O autor aborda o posicionamento da magistratura diante da atuação do CNJ na seara disciplinar e assevera que a toga não foi feita para ser usada em ombros sujos e venais.

quarta-feira, 19 de outubro de 2011

Atualizado em 18 de outubro de 2011 12:11

Francisco de Assis Chagas de Mello e Silva

Justiça zangada

Nos últimos dias, notadamente nos noticiários e em artigos publicados nas diversas folhas, alguns eméritos próceres do Judiciário e também articulistas desfilaram o seu mau humor de forma contundente.

A impressão é de que tudo, ou quase tudo, se resume no debate relativo à preservação das prerrogativas do Conselho Nacional de Justiça. Os magistrados interpuseram ação de inconstitucionalidade arguindo preceito da Carta Magna que, presumidamente, veda o julgamento de juízes denunciados por corrupção pelo Conselho, sem que antes as Corregedorias das diversas Regiões se manifestem sobre as denúncias. Em suma, esta primeira etapa jurisdicional não poderia ser afastada.

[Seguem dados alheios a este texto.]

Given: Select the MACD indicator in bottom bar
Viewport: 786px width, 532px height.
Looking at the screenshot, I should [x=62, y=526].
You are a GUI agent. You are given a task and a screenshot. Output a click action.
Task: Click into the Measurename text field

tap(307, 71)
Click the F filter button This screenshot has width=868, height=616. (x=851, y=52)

A sociedade esperneou e o Supremo achou por bem adiar o julgamento.

Os argumentos da magistratura sempre se mostram pertinentes: o devido processo legal, os imaculados preceitos da Constituição, o caráter republicano brasileiro, etc.

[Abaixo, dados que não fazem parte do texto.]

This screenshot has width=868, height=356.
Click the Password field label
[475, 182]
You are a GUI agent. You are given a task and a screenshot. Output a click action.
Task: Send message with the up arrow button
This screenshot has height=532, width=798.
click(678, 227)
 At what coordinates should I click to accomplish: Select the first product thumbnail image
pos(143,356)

Os juízes defendem a sua tese relembrando as enormes dificuldades para alcançar o Estado de Direito no país, inclusive se pondo contra as urgências reclamadas pelo povo, mas sempre em benefício do povo, embora este não o reconheça porque é povo.

O litígio não é tolo, mas pontual. A sociedade rejeita o compadrio e a leniência das Corregedorias e a magistratura se contrapõe lançando mão do devido processo legal. A primeira quer falar diretamente com Deus, a segunda insiste na intermediação dos santos. O paralelo parece legítimo. A Igreja fez o mesmo. As denúncias contra clérigos pedófilos eram sufocadas ou encobertas pelos seus superiores que permaneciam deliberadamente omissos na aplicação de punição adequada para o crime hediondo. As vítimas foram obrigadas a apresentar seus agravos ao Sumo Pontífice o qual, supostamente constrangido, revirou os armários imundos dos sacerdotes sacrílegos e impôs ações severas, preventivas e repressoras, contra a infâmia perpetrada por esses canalhas e seus coiteiros.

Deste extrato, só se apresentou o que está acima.